Taiwan : L’opinion publique chinoise pas si uniforme

L’opinion publique chinoise pas si uniforme

Alors que Pékin clame que la réunification avec Taïwan est le souhait du peuple chinois et qu’elle est une précondition au « renouveau » de la nation, une étude publiée mi-mai vient nuancer ce postulat.

Réalisée par deux chercheurs de la National University of Singapore et de la New York University (Shanghai) et conduite auprès de 1 824 personnes fin 2020-début 2021, elle révèle que 55% des Chinois soutiendrait « une guerre d’unification pour reprendre Taïwan », tandis que près d’un tiers s’y opposerait, le reste ne se prononçant pas.

Seulement 1% des sondés estiment qu’il faudrait partir en guerre sans tenter d’autres approches, à savoir « lancer des exercices militaires dans le détroit de Taïwan », « avoir recours à des sanctions économiques » et « maintenir le statu quo de manière à accroître la puissance économique et militaire chinoise jusqu’à la réunification ».

Alors que d’autres études ont conclu que les jeunes Chinois avaient tendance à avoir des vues plus nationalistes que leurs parents, ce sondage rapporte en fait que ce sont les répondants plus âgés qui tendent à favoriser des mesures plus agressives.

Plus étonnant, 22% des répondants trouveraient « acceptable » que Taïwan conserve son système politique actuel, affirmant que la « réunification n’était pas nécessairement une finalité », ce qui équivaut à accepter l’indépendance de facto de l’île. Des résultats surprenants qui remettent en cause le récit officiel selon lequel la réunification avec Taïwan est le vœu de l’ensemble du peuple chinois.

Les auteurs de l’étude concluent que Pékin ne devrait pas se sentir obligé de durcir le ton vis-à-vis de Taipei, étant donné que d’autres options non-militaires seraient également acceptables aux yeux d’au moins une partie de la population.

Justement, ces derniers temps, le gouvernement chinois a mis en sourdine sa rhétorique musclée vis-à-vis de Taïwan, probablement pour favoriser le candidat du parti nationaliste (KMT), historiquement partisan d’un rapprochement avec la Chine, aux prochaines élections présidentielles de janvier 2024. Dans un récent discours, le n°4 du Parti, Wang Huning, chargé d’ébaucher une nouvelle stratégie de réunification avec Taïwan, soulignait « l’importance des relations de part et d’autre du détroit ».

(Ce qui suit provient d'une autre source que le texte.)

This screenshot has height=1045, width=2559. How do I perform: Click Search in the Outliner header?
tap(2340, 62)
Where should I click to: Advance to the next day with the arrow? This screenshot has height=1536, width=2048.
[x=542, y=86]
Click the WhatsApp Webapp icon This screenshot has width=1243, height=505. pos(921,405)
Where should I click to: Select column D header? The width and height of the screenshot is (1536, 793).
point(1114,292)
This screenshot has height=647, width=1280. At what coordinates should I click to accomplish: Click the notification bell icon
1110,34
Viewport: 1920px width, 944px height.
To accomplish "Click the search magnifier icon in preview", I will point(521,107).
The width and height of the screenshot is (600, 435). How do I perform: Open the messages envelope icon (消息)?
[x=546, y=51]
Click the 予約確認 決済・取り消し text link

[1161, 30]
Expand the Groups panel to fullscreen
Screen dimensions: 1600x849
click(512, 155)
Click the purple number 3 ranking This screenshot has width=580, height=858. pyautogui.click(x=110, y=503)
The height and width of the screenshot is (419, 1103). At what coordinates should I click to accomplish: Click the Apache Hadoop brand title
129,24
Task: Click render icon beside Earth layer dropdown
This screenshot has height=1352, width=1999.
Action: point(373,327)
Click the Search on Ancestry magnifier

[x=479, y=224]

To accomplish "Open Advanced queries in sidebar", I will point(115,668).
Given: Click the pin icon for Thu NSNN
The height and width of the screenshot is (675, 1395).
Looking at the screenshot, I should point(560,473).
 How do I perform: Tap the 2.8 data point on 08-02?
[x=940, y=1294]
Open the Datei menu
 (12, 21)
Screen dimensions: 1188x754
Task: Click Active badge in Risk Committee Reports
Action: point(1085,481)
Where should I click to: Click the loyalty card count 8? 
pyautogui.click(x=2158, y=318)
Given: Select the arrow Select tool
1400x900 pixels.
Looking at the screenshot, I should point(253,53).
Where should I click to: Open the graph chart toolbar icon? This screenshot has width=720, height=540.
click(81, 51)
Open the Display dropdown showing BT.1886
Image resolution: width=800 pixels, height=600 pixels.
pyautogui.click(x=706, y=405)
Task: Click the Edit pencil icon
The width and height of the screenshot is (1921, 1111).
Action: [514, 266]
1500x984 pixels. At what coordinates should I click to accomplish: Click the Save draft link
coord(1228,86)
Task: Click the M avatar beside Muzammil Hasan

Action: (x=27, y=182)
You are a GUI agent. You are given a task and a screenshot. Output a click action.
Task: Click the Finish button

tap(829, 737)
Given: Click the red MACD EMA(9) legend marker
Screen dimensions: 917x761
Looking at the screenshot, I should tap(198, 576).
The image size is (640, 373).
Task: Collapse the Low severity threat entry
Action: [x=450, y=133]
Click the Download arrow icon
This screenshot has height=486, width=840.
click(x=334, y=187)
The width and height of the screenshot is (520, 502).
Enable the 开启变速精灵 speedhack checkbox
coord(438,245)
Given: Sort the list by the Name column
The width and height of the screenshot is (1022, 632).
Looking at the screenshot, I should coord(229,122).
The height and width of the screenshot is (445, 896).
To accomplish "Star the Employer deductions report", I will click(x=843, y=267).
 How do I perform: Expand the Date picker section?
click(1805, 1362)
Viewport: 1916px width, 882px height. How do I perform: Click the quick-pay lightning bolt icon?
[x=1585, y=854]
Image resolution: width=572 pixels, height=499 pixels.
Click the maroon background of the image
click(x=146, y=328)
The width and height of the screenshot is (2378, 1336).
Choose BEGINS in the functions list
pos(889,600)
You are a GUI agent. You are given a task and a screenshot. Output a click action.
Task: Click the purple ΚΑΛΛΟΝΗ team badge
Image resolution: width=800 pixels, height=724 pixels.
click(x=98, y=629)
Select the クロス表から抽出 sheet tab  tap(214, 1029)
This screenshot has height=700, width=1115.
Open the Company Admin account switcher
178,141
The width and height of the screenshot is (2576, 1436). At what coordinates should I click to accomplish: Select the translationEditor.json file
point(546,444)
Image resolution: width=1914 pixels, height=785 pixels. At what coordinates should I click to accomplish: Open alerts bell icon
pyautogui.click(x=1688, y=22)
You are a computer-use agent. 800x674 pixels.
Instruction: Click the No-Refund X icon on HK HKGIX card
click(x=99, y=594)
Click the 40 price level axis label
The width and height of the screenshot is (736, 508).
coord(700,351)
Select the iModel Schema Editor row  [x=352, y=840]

Ce n’est pas le seul élément qui laisse penser que Pékin puisse remettre en question une opération militaire. Fin avril, une tribune relayée sur la toile affirme que si l’armée populaire de libération (APL) lançait une attaque contre Taïwan, il faudrait s’attendre à se battre sur quatre fronts en même temps. L’article sonne comme une mise en garde : « si nous ne sommes pas prudents, nous perdrons tout ». Le fait qu’il n’ait pas été censuré n’est pas anodin et peut suggérer que Pékin approuve les arguments présentés dans ce commentaire.

C’est de cette manière et en ayant recours à d’autres moyens plus ou moins sophistiqués, que le Parti influence le débat public dans un sens comme dans l’autre, en mettant en avant les voix qui s’alignent avec ses intérêts du moment ou, au contraire, en censurant celles qui le dérangent. C’est ce qui rend si difficile de sonder l’opinion des Chinois.